And when the program is closed and they’re operating normally underneath.

geektool-running

What might you want such a program to do for you? For starters here’s what I have on my desktop:

geektools-explained

Four separate geeklets make up the date and time block. Five more geeklets provide current temperature outdoors, high and low for the day plus brief forecast, current weather, and extended 7-day forecast. The next geeklet provides a list of top RAM processes, the 10 applications using the most memory, which lets me see at a glance a bit of what my computer is doing under the hood, as does the next geeklet that show the top CPU processes, the applications using the central processor. You can’t see it in the screenshot, but on this one, if an application reaches a certain threshold it turns yellow and then red, providing a visual warning for me.

CPU load gives a single numeric indicator of how hard the computer is working. Under normal, idle load it sits around 1.50, but when I’m encoding a video or doing other intensive work it jumps into the 50s or more. What the exact number indicates isn’t all that important. It just provides a relative indicator, just like you don’t have to understand what the RPM gauge on your car represents for it to tell you how hard your car is working.

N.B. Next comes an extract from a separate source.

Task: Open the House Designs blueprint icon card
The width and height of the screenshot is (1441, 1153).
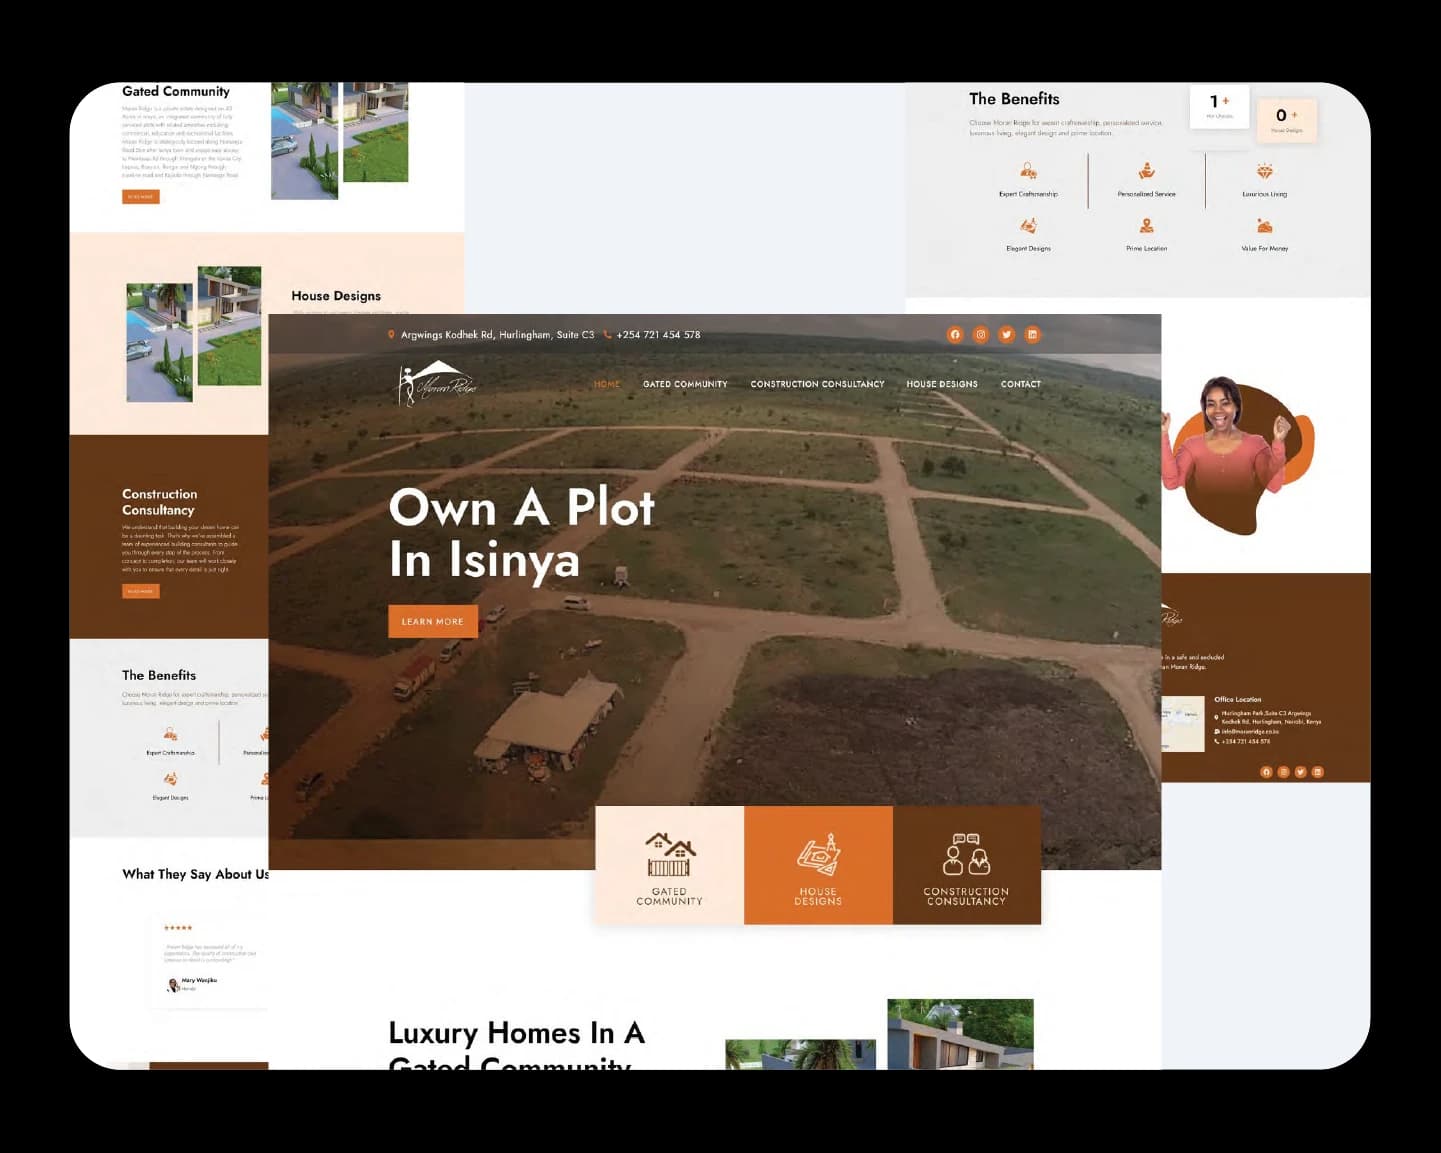Action: tap(818, 865)
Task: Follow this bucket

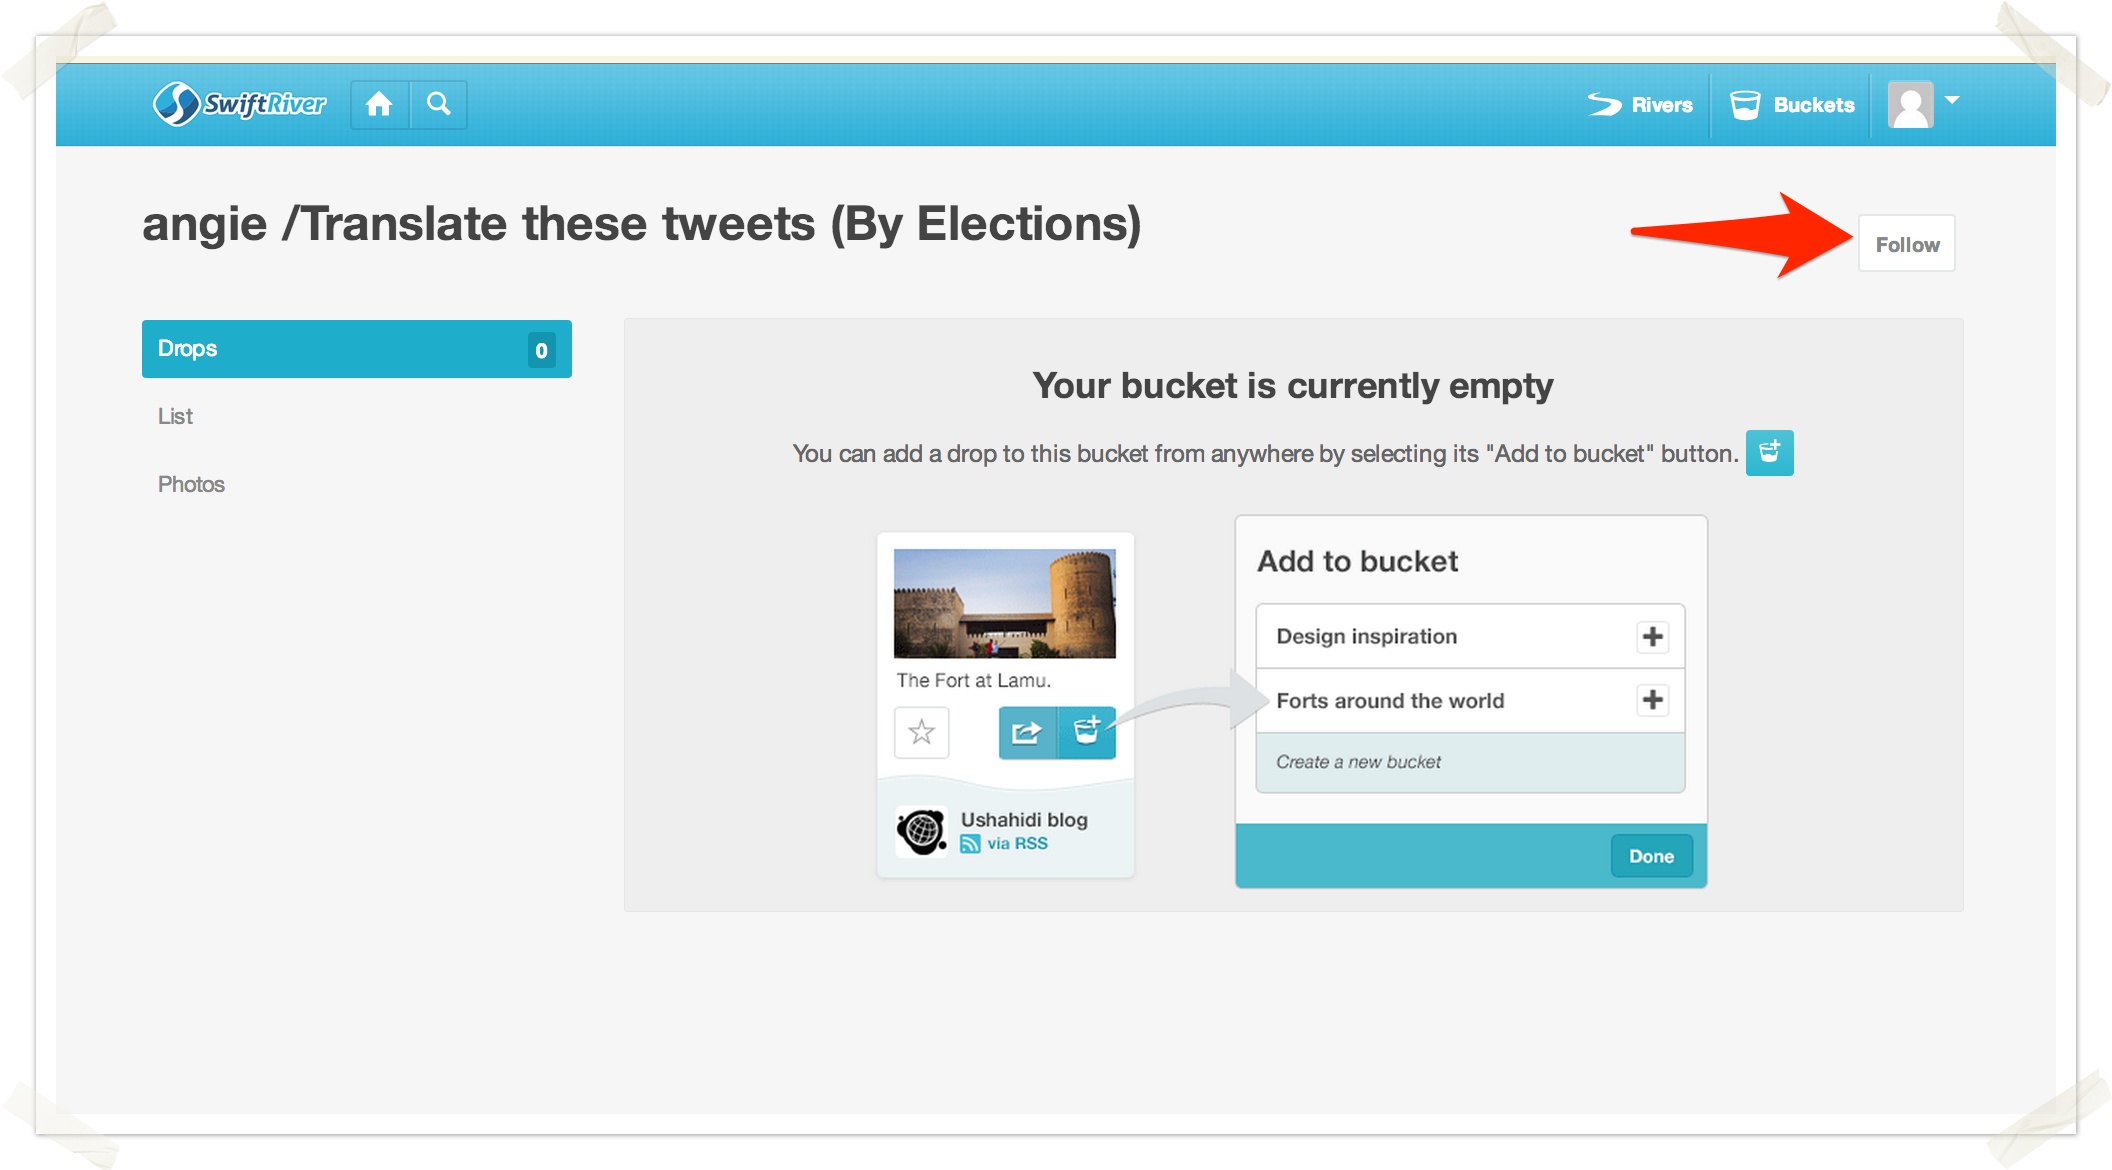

Finally, the last one provides several details, including the number of unread mails (when Mail is running), space free on the hard drive, current wifi network, whether the Internet is reachable, and various CPU stats including the amount of time since the last restart of the computer, how many users logged in right now, and more CPU load averages.

So what’s under the hood of these geeklets. Most of them are either the results of Terminal commands[1] For example, the ‘Month’ geeklet that displays “July” is the result of the Terminal command date +%B, which means “show me the month formatted as a word, as opposed to a number.” That’s the simple one. Other Terminal commands are more complicated like the one that shows the CPU load: uptime|awk '{print $(NF-2)}'|grep -v average.

Now don’t be impressed at my awesome Terminal and grep skills. In fact, all of my geeklets are based on stuff I’ve found online, usually through simple Google searches for “geektool geeklet” and copying or downloading what other generous and smarter folks have shared.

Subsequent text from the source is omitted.